In the passage on far-right town administrations and civil society, which charity organization was left out of the 2019 Hayange directory of associations?

┌─ Quoted text

In these far-right actors’ own communication, a distinctly partisan approach to civil society can be seen: namely, a conspicuous bypassing of left-wing associations in favor of others deemed more politically palatable. In Sant’Agata, a left-wing local politician notes that the Vicinelli administration closed two of the town’s four nurseries and transferred the other two to external management by a cooperative—a move that the interviewee criticizes as an abdication of municipal responsibility for public services, while noting that there is no relationship of political proximity between this cooperative and the far-right administration (Interview IT-3). In a region that has been internationally acclaimed for its vibrant civil society (e.g. Putnam, 1993), the strategy of the Lega seems to be to selectively support associations or cooperatives that can be marketed as “neutral” and more representative of the many “citizens” who are civically engaged in some way or another. Tellingly, Salvini claimed at a regional election rally in Sant’Agata in 2019 that he supports “real cooperatives that really make cooperation” as opposed to “false cooperatives” that “don’t pay taxes” (Pupia News, 2019). In Hayange, too, the Engelmann administration tries to position itself as supportive of civil society organizations, except the undesirable ones: the town hall’s most recent “directory of associations,” issued in 2019, in which Engelmann encouraged readers in his foreword to “be active in an association—it’s to be active in the life of the community,” featured a listing of local associations in areas ranging from arts to sports—including charity organizations such as Secours catholique, while conspicuously omitting Secours populaire (Ville de Hayange, 2019).

└─
┌─ Raw data

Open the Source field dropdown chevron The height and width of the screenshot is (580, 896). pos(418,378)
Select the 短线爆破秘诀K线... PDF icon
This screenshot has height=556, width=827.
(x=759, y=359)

└─

--- Exercise solution ---
Secours populaire